@PatsATweetin

me: how can i reduce the amount of grass in my yard?

friend: lawn mower?

me: no, i want lawn lesser.

@noodlegrip

[before axes were invented]

Guy following a beaver: c’mon man, last time I promise

@anniealone23

Damnit. My roommate stole my cookie again. Oh well.. guess I’ll just have to go grab another..
*voice over* but she did not have a roommate

@Grommit56

If you like more than one type of pasta does that make you bilinguini?

@RevDaniel

Why are there so many books, movies and TV shows about clergy who solve mysteries?

I can’t even figure out which fuse box controls the church A/C that I’ve been told for 7yrs exists but which I’ve yet to feel.
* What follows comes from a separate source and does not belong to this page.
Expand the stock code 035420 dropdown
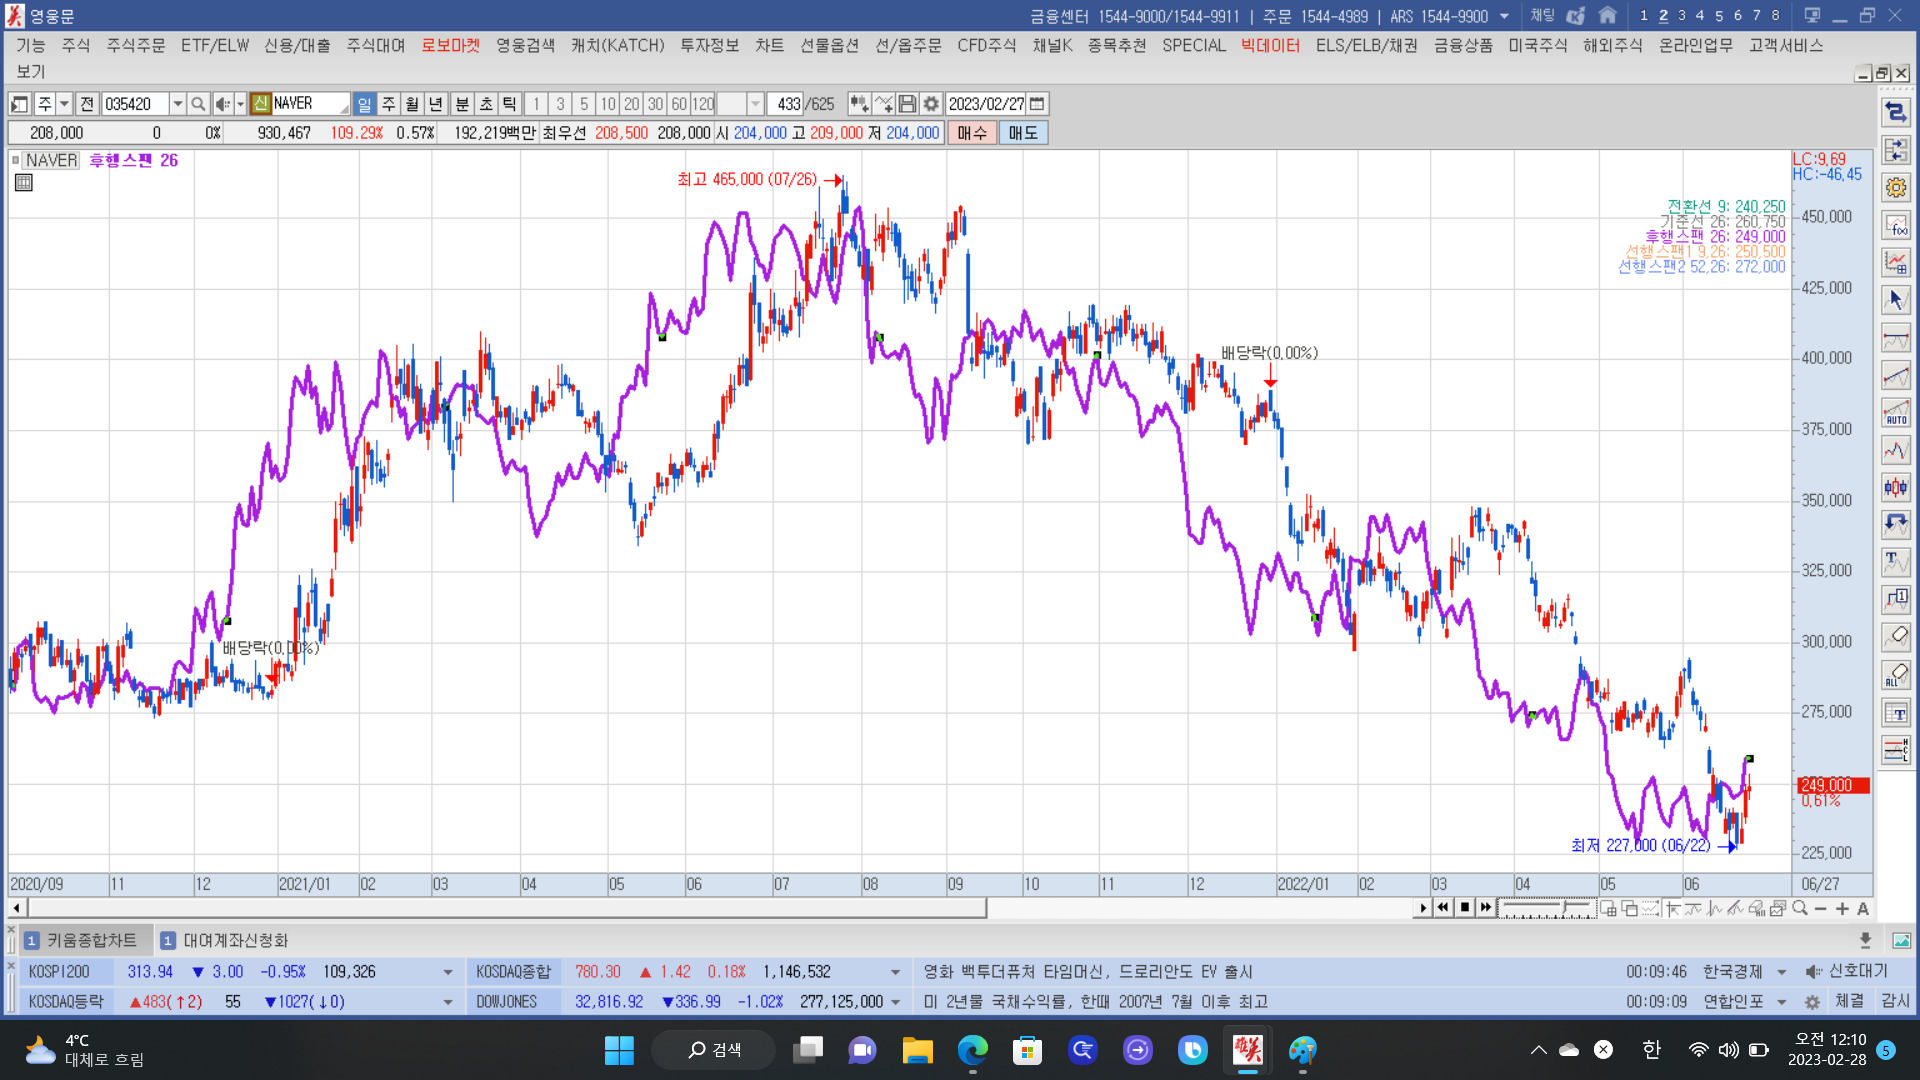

And where do they fit in writing sermons between all the murders?

@MumInBits

My 3yo said ‘mummy’ 6,358 times today and I can’t find the page in the parenting book that tells you what to do when they malfunction

@HousewifePlus

My tween has this super cute new habit of starting every sentence with “you do realize that…” and anyway, I’m selling his PS4 for ten cents. Who wants it?

@urmumsausername

I just went to the shops intending to buy fruit and vegetables and because I was wearing a mask my glasses steamed up and I couldn’t see properly and I ended up buying 6 boxes of doughnuts and I have no idea how that happened

@tyrannees

How come when I am at a fair or carnival I can throw three balls at a wall full of bottles and not hit a thing, but when I am in the shower I can accidentally drop a bar of soap and somehow knock over everything in all four corners of the tub?